Is there some neat solution or some trick for/from webflow that helps me with this issue?

Greetings, Filip

if you only publish the new changes to the staging domain ( the one on the top when you publish your website.) your original website will stay like it is now, and you can develop new pages, content, etc. Just make sure you pay attention when you publish, so you only publish to the staging domain.
If you have to update the original website (with news stories etc. while you are working on the new website, you will have a problem. Because as soon as you do the change, and publish, all your new stuff gets published as well. If you have news stories in a CMS, you can publish that single CMS item, but only when the CMS structure is not changed.

So I’m using this all the time, but tell my customers in advance, that they cannot edit the website while I’m creating the update, as long as you tell them in advance they are always ok with it. Just pay attention when you publish, that you only publish to the staging domain.

Create a backup and/or duplicate.

You can save the backup, and roll back to it later on. Just make sure to give it a descriptive name so you can find it.

You can also do what @ErikVanderlaan suggests, but is rather risky if you need to roll back, or somebody does end up publishing. EDIT: without having an initial backup saved :slight_smile:

Am I understanding something wrong or does the problem with the billing on duplicate projects still persists in your suggested way @magicmark ? Or is it possible to load the duplicate project into the original project?
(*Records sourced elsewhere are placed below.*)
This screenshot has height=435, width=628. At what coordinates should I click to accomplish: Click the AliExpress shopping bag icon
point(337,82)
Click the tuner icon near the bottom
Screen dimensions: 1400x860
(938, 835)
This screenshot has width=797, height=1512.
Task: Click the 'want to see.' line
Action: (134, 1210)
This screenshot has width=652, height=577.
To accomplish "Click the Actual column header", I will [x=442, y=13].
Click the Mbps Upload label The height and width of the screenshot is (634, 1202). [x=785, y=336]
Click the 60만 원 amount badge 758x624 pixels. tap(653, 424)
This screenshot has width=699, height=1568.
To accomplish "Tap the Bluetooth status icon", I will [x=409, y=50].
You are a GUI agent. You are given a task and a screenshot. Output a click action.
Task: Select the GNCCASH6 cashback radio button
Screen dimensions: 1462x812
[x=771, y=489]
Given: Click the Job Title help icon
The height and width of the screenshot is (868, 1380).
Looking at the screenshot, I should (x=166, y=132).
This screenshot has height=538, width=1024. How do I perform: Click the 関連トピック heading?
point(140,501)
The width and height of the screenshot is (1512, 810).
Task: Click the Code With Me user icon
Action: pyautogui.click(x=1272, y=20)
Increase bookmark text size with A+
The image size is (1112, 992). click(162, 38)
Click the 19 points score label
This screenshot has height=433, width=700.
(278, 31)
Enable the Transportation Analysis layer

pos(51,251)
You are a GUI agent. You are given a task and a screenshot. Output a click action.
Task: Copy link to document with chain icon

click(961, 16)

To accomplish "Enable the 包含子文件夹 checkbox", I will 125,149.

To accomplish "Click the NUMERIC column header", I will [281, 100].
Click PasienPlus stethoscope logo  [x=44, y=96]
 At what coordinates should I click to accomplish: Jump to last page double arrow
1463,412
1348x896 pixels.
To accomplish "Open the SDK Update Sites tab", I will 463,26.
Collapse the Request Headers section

The video on backups is interesting, but isn’t the procedure similar in that way to @ErikVanderlaan suggestion? If I edit the project after creating a backup, I can’t really publish the project as it would be live then. Therefore, I still have to publish to the .io domain. The difference would be, that if I edit something that automatically publishes the site accidentally, I can go back to the old state. The new progress wouldn’t be saved as well?

Duplicating the project is more of an extra backup :smiley: You should be able to go without it.

I should have been clearer that having the saved backup won’t prevent you from having the site published accidentally, but it will allow you to easily roll back and re-publish if you need to. You can save named backups at specific points too (as well as the save every 20 changes).

Publishing to just the .io domain will work for sure while you’re doing the stuff.
You should still be able to publish blog posts without afffecting the rest of the designer changes if you do it from the CMS item.

Backups are great, but keep in mind all your cms id on records will change when you restore, so if you have any integration with CMS records, this will not work, or you have to fix everything by hand.
But always make a backup before you go do big changes, and give it a good name.